06 December 2010

the question is...

today a lady spoke on asking the right questions.
not ones that miss the point. not ones that deflect attention from the issue. not ones with ulterior motives.
but rather ones that seek Him.
who do You want me to be? not what do You want me to do?
how can I glorify You in this situation? not how can I get out of this trial?
if He is not answering, maybe you're asking the wrong question...

01 December 2010

snowy thoughts

i’m sitting in the window sipping earl grey while outside in the growing dusk snowflakes dance down. the street lamps have come on, casting an unearthly yellow glow on the whitening landscape. i feel the chill, in spite of the hot radiator to my left sizzling. the soulful christmas music leads my thoughts to home, that iconic ideal that evades my grasp. where does the lonely road lead? in the stillness of the snow i strain to hear beyond the noise, beyond the voices yelling in my ear about who i should or shouldn’t be. in this lovely world i want to walk simply, hand-in-hand with the One who made me and washed me whiter than snow. my sins aren’t simply blanketed like the frozen falling water blankets the earth, no, they are completely cleaned. may He be my joy this winter season.

26 November 2010

missing thanksgiving

this was the first year without Thanksgiving for me. even the year i lived in spain we had a big dinner, yesterday cold meals and work all day felt like anything but a holiday.
yet, i am still thankful...
...for all God has taught me during this time at OM.
...for the small and big ways He heals my heart.
...for the friends here (even if T-day isn't celebrated!).
...for hope of adventures to come.
...for family, especially new arrivals!
...for music, art, life!
....for so much more....

21 November 2010

new birth

yesterday was an amazing day for me. a spectacular first. i became an aunt! my little sister, after a long and strenuous labor (way to go Diana!) gave birth to a little boy, Jack Leon. and, as each birth must be, a miracle happened. i was excited for my sister, but when i looked at the pictures of my little nephew, i cried. i felt emotions bordering on ecstatic and thrilled--and i can't wait to hold him and love him and be the best aunt ever (ok, i may be a little crazy).
new birth. the miracle of a life beginning. a little boy who is looking forward to potty training, his first day of school, puberty, first love, angst about a job, uni, middle age, kids, grandkids...!!! wow. all that in a cute little 7.6lb bundle. it staggers the imagination.
may God bless Jack, wrap His hands around him and shape his little life into a shining light for Him.
Amen.

11 November 2010

a psalm of abigail

The LORD is glorious, brighter than a lovely fall day.
His goodness rains down on the earth, reviving the weak and troubled.
His love has no end or beginning, yet it reaches into my life.
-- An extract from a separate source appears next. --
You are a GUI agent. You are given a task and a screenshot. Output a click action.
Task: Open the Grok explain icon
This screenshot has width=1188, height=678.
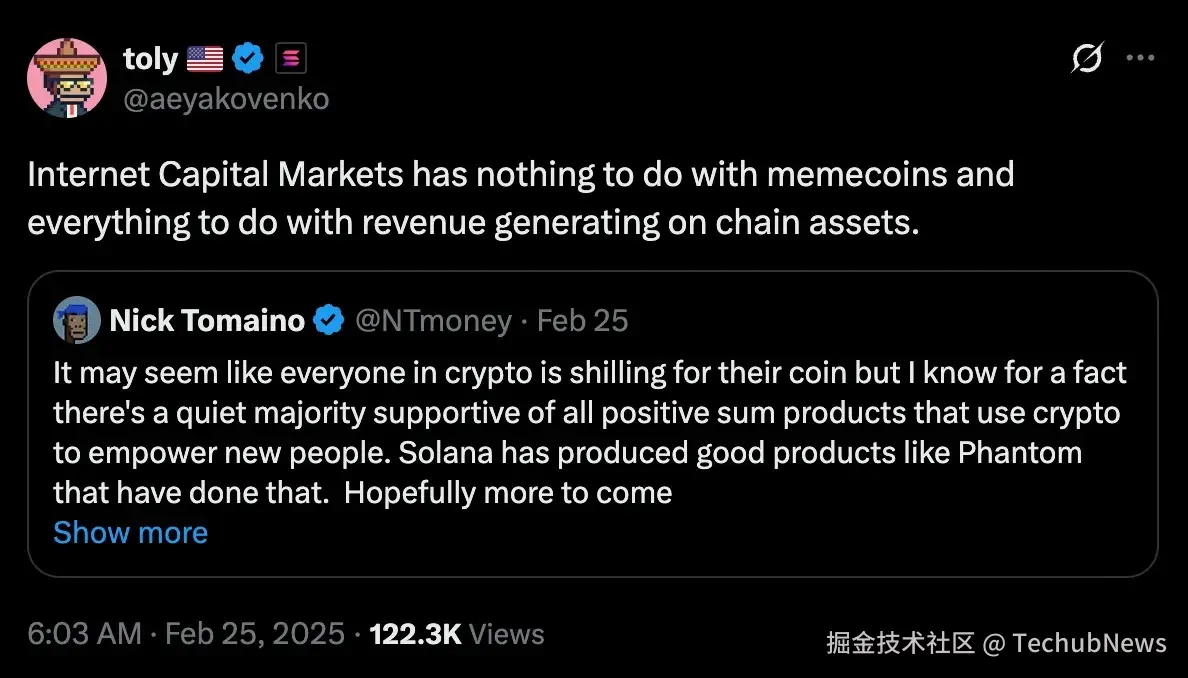pyautogui.click(x=1086, y=60)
As for me, I found frustration haunting me as I lived life.
How can I do anything worthy of God's holy name?
All around me people run everywhere, and I despaired to know His will.

Yet I lift my eyes and know the truth creation testifies.
I may not see now the purpose in this broken path
But I follow One who walked it that I might be accepted.

So I shout "Hallelujah" to the heavens for One who loves even me!
I thank Jehovah Jireh who knows each step He has for me.
And though it may seem long and hard, I know He walks with me.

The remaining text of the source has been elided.